EXERCISE BRIEF: Beginning at the line that contains "The image size is (1456, 819).", output each line exactly through the end of the records, and drop any pictures.

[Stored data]

******************************

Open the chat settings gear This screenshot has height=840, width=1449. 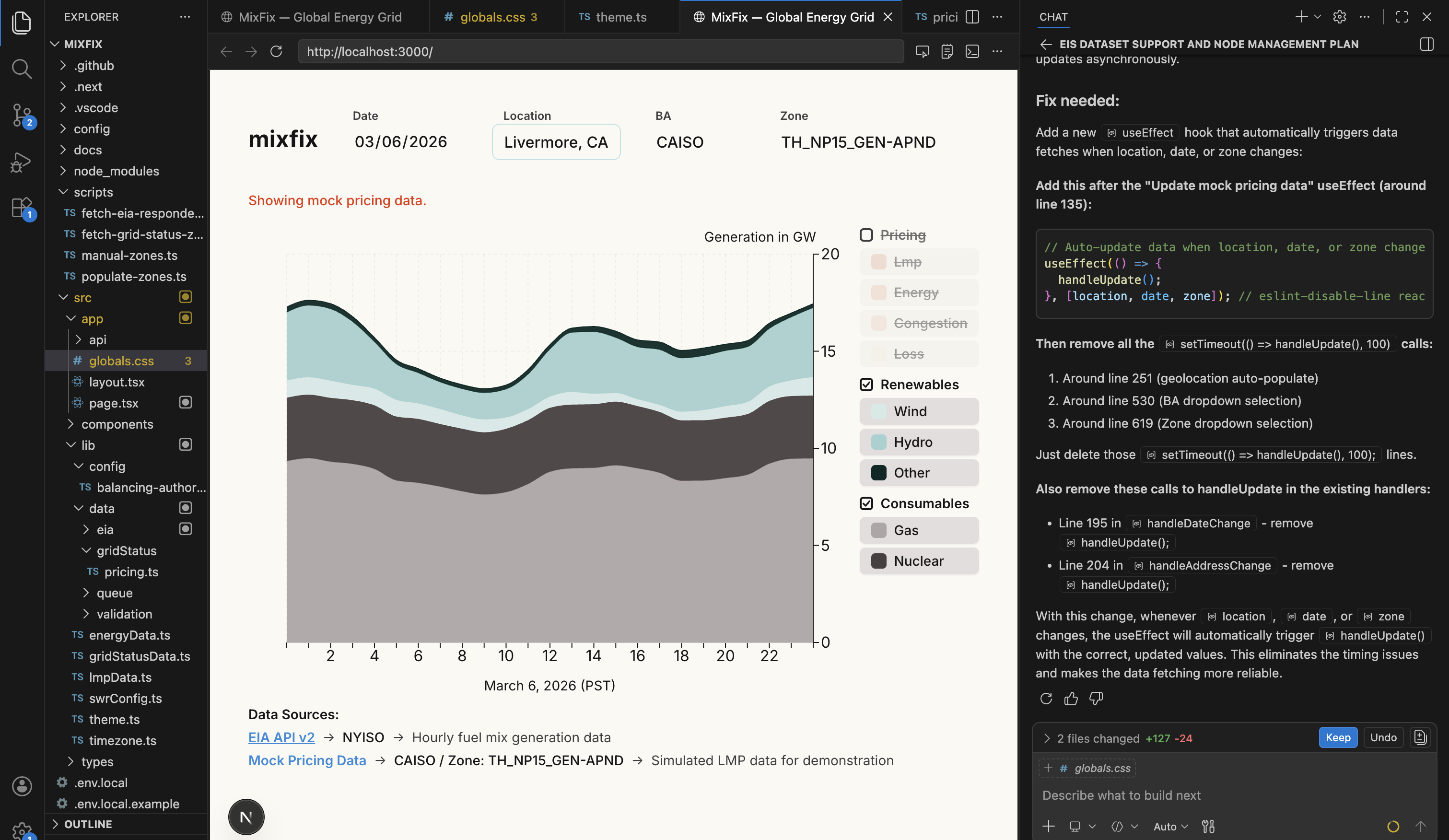click(x=1339, y=17)
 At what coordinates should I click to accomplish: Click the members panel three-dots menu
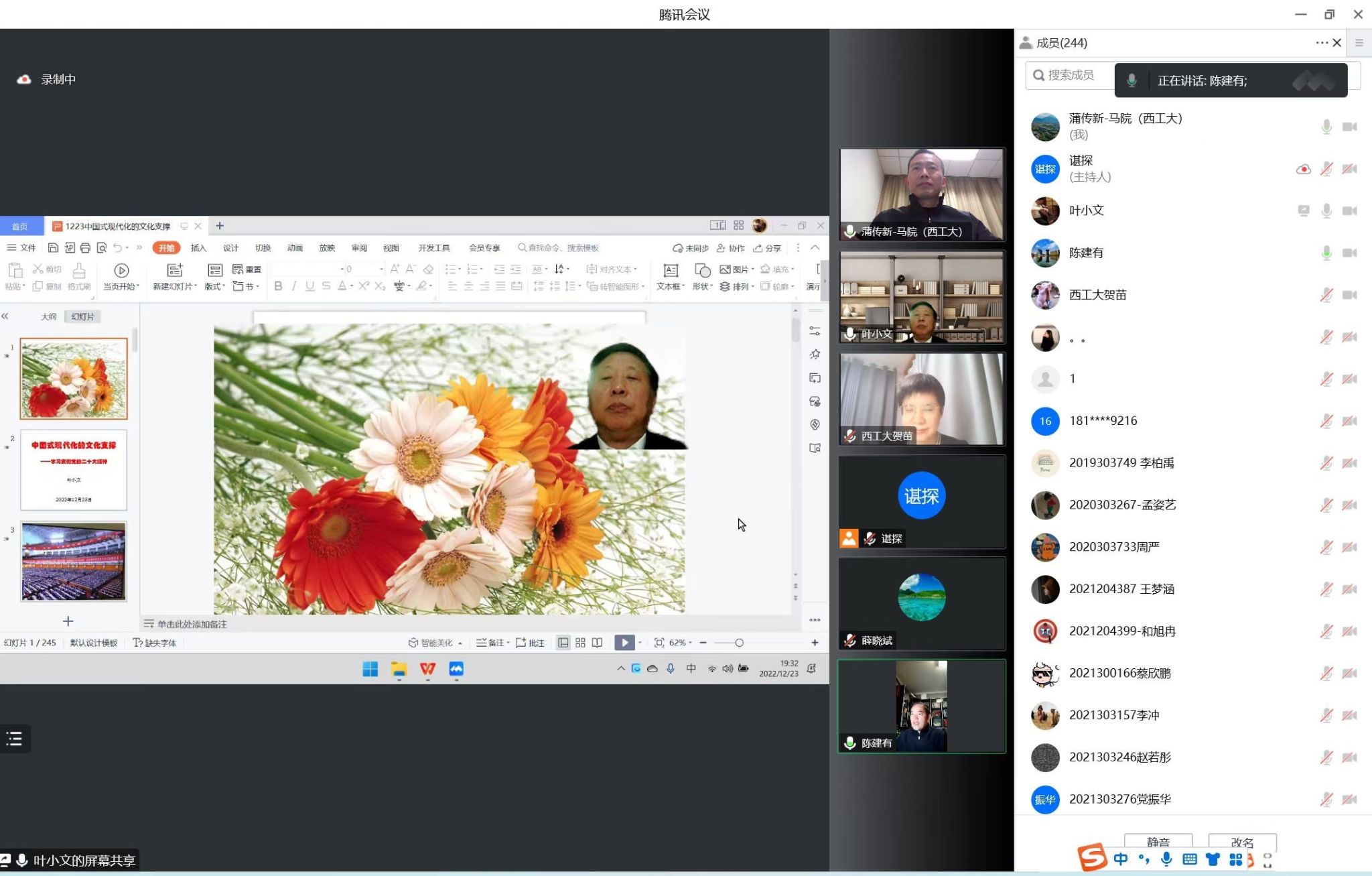coord(1320,42)
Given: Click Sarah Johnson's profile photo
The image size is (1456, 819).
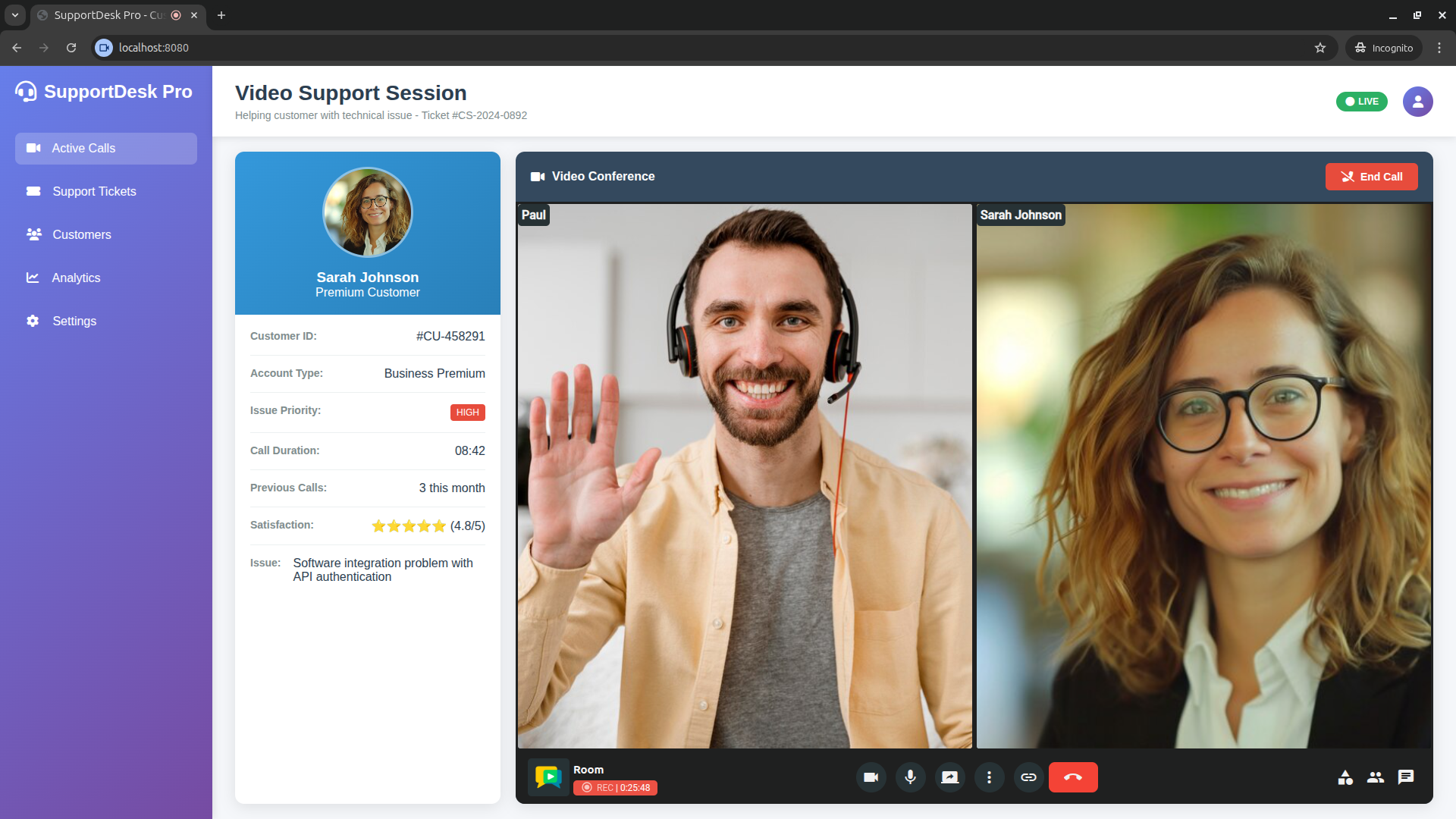Looking at the screenshot, I should coord(368,212).
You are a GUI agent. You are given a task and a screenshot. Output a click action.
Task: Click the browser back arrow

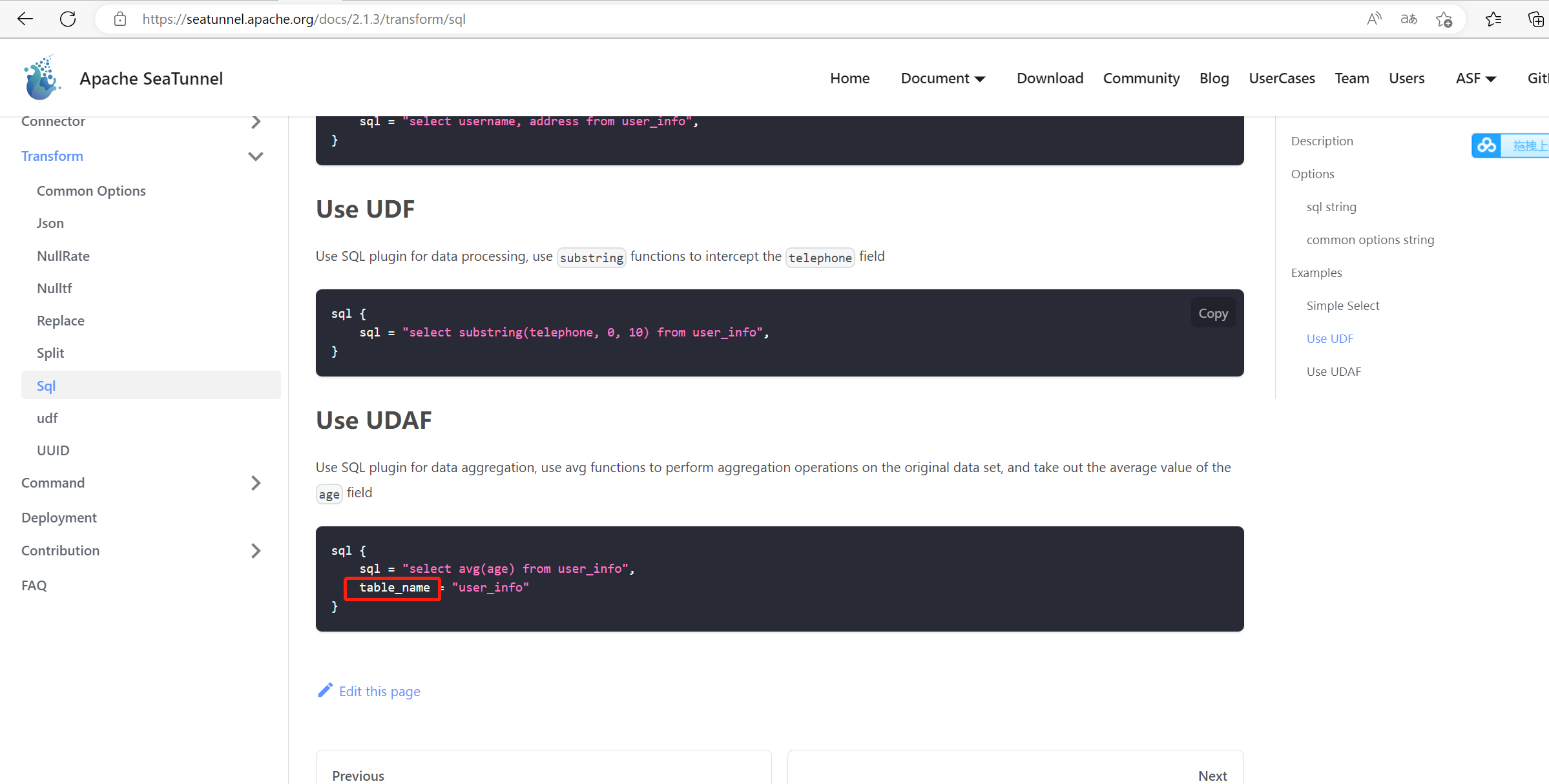[25, 19]
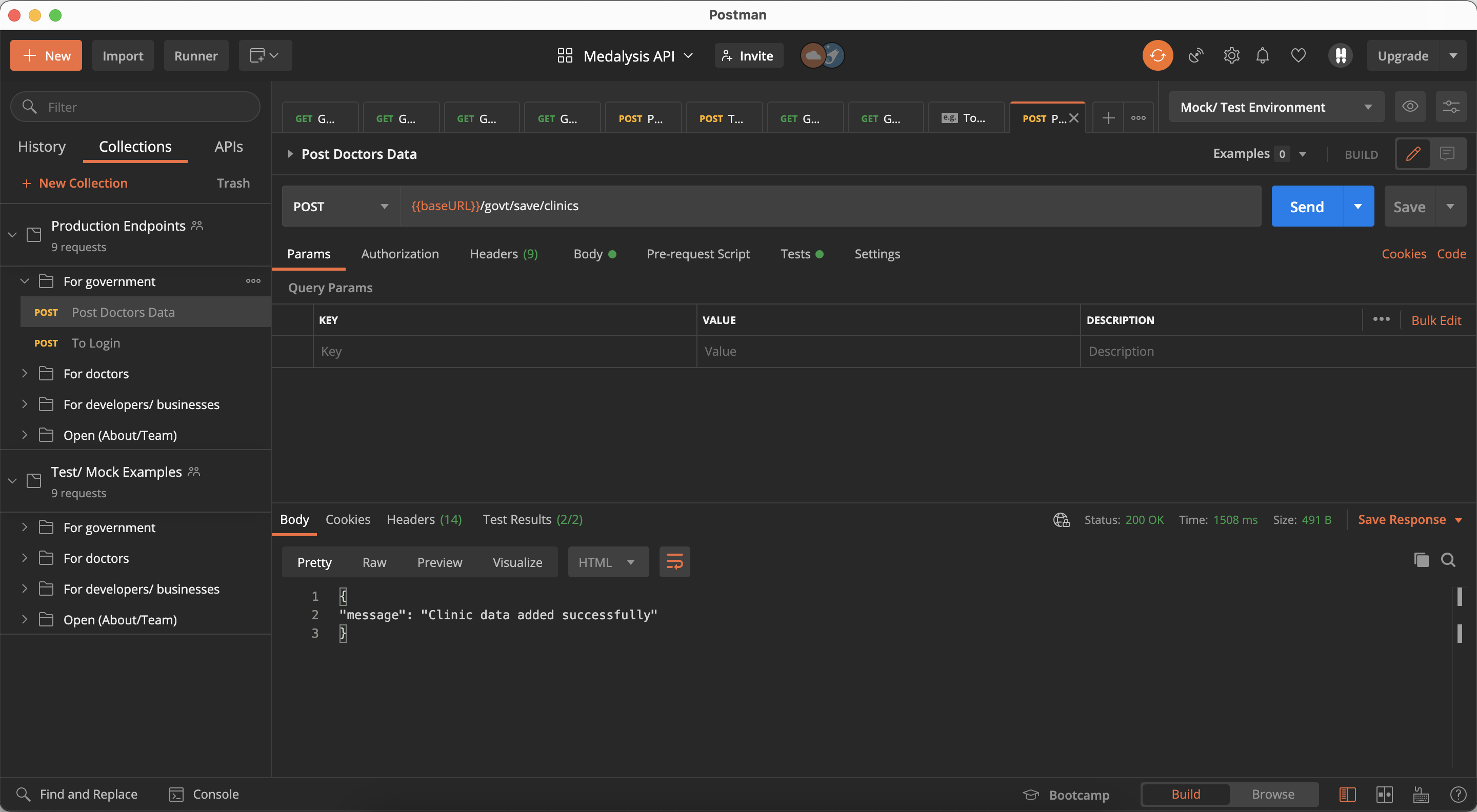Open the comments mode icon
This screenshot has width=1477, height=812.
(x=1447, y=154)

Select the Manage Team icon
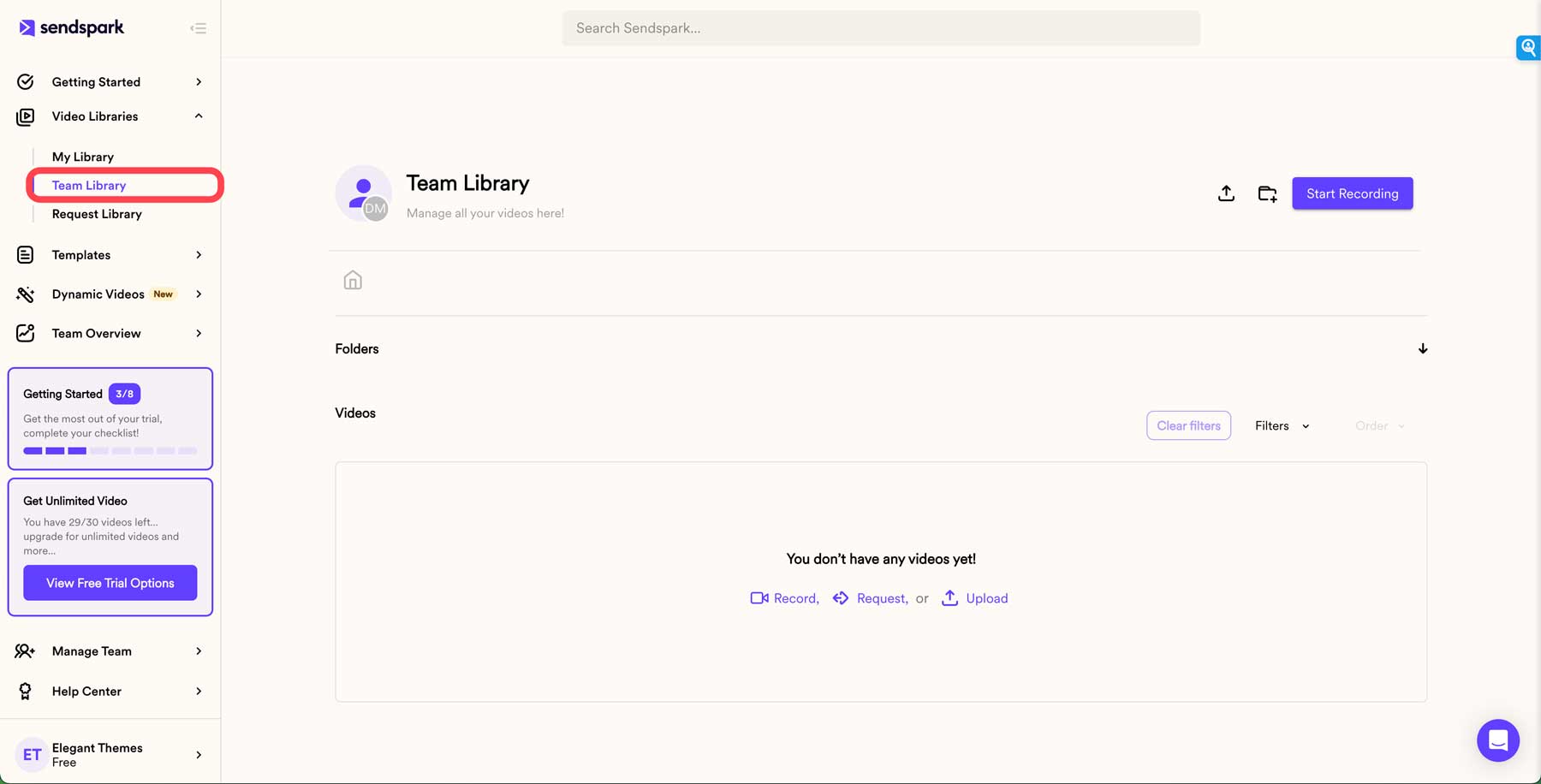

******************************

EXPECTED ANSWER:
The image size is (1456, 819).
Looking at the screenshot, I should coord(368,212).
You are a GUI agent. You are given a task and a screenshot. Output a click action.
Task: Click the browser back arrow

[25, 19]
Open the comments mode icon
This screenshot has width=1477, height=812.
(x=1447, y=154)

Select the Manage Team icon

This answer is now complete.